I had a GYN tell me that the pain I was having (later to be determined as endometriosis) was because I was having problems in school. It was during summer break. Yeah, never saw him again.

After my hysterectomy, I went to my GYN for something and she asked what kind of birth control I was on, and I said none, and she asked me if I wanted to get pregnant. I had to remind her I had a hyst. That sucked, but she apologized.

rmb9128 5 pts

Being told that pelvic pain that lasted 3-7 days at the time of ovulation was "all in my head" made me think it was normal. It really wasn't, as I found out in December...and again in February.

http://talesofmy30s.wordpress.com/2010/02/11/somet... ( http://talesofmy30s.wordpress.com/2010/02/11/somet... )

http://talesofmy30s.wordpress.com/2010/03/20/ackno... ( http://talesofmy30s.wordpress.com/2010/03/20/ackno... )

TheBoothBabe 5 pts

I know of a gyno who taped a photo of 80's-era Tom Selleck on the ceiling over the examining table. You know, to keep the ladies "entertained."

Do you come with the car? ( http://doyoucomewiththecar.blogspot.com )

sassymonkey 6 pts moderator

And then my ovaries hid behind my spleen and informed me that we ain't ever having babies.

Contributing Editor Sassymonkey also blogs at Sassymonkey ( http://sassymonkey.ca ) and Sassymonkey Reads ( http://sassymonkeyreads.ca ).

zchamu 5 pts

I read a couple of pages and couldn't read anymore.
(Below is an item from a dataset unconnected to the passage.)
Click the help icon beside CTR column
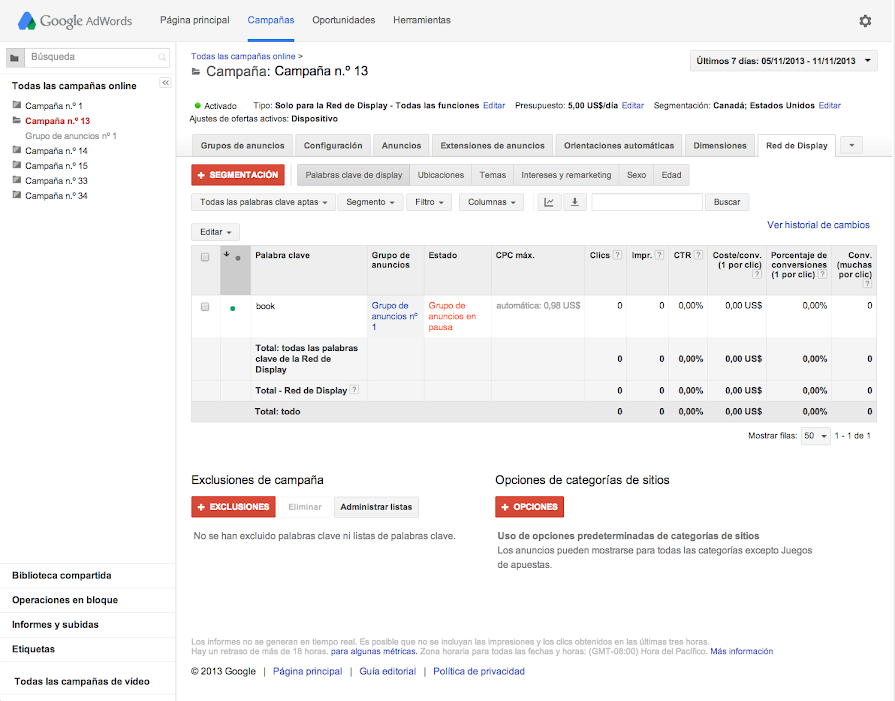The image size is (895, 701). [698, 256]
I do, however, wish my OB would read it.

Visit my blogs at ThreeSeven ( http://www.threeseven.ca ) (all that's irrelevant and amusing) and
ecochick ( http://www.ecochick.ca ) (all that's green, cool and Canadian).

PandaBox33 5 pts

My gynecologist (well, my ex gynecologist because I had enough of her) used to tell me that infections were benign and I should just let it run its course. Hm. No.
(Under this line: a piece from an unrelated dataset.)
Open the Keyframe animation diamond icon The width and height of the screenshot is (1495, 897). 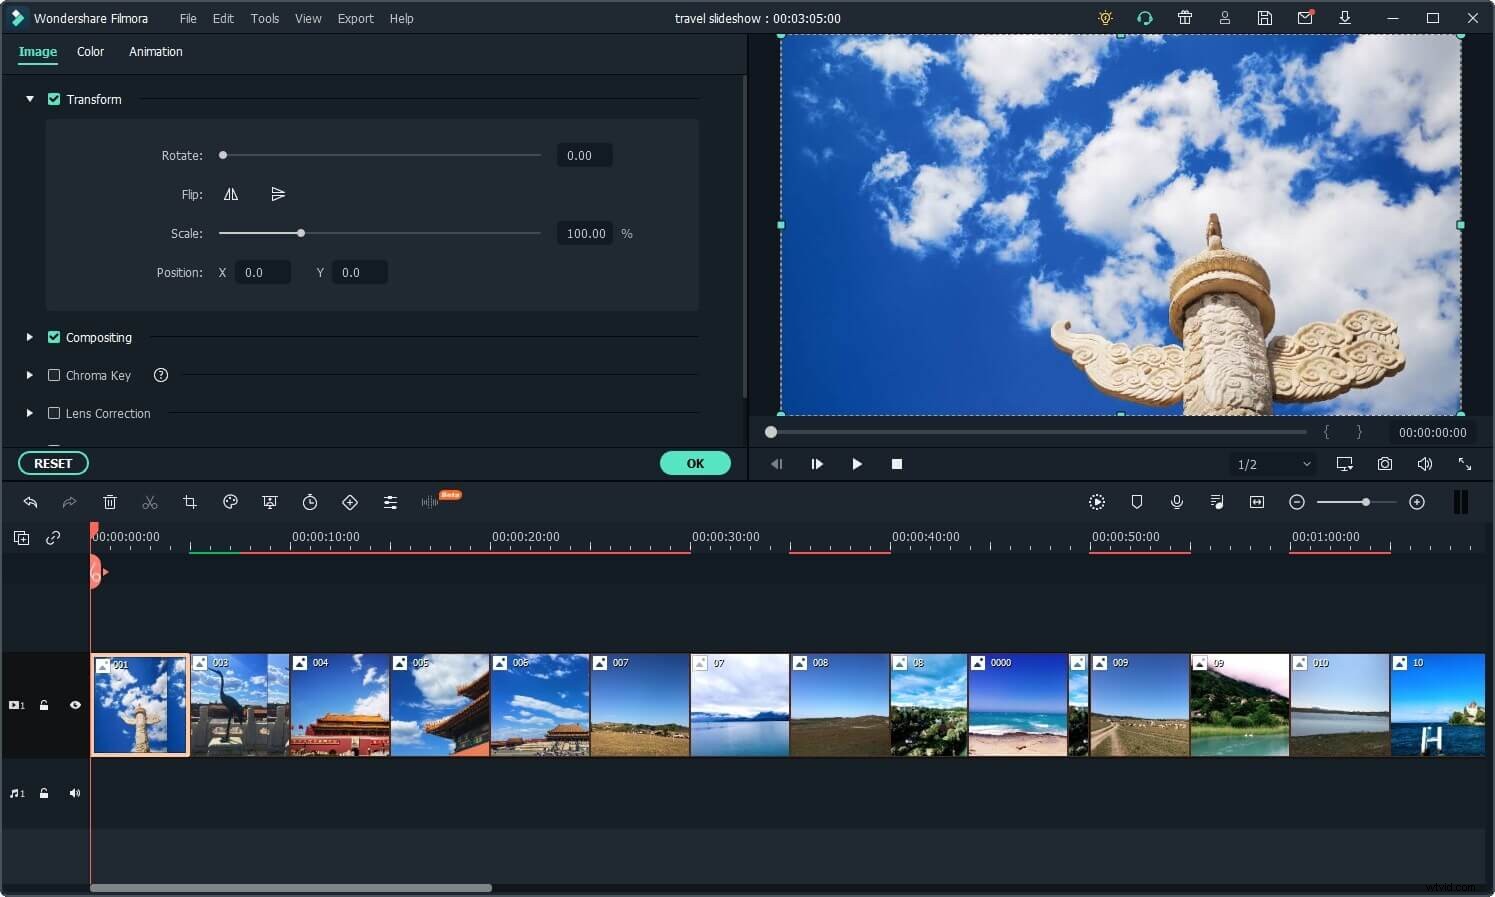[x=350, y=502]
And I can contact my new gynecologist by email to explain why I need an appointment when I can't call because everyone can hear my phone calls, no closed doors and all. So one time, I wrote all my multiple symptoms, I was quite anxious that I was premenopausal. Everything started when I stopped medication for bipolar disorder more than two years before this email. Someone replied "maybe I should start the medication again". I don't know who replied (emails go to the reception) but it made me so angry ! It had nothing to do with this. GRRRR

Terry Elisabeth
http://pandabox33.wordpress.com
http://bazookah5.wordpress.com

KaraWrites 5 pts

Like any profession, there are excellent OB's and not-so-great ones. I'm fortunate to receive treatment from an excellent team for my first pregnancy (27 weeks right now!). I'm high risk because I'm 4'3'', a full-time wheelchair user, and have a brittle bone condition. When I was 22, I went for a preconception consultation and had a resident ask why my mother hadn't come to the appointment. He then stated that if he were my parent, he wouldn't support my decision to pursue pregnancy either. I asked him why-thinking it must be based on some serious medical concerns...Nope-he admitted that he "didn't think it was right and why didn't I just adopt." Thankfully-I recognized his ignorance and sought other opinions..I do still regret not reporting his behavior though.

suebob 7 pts

...He told my parents I probably had gonnorhea. Oh, yes, he did.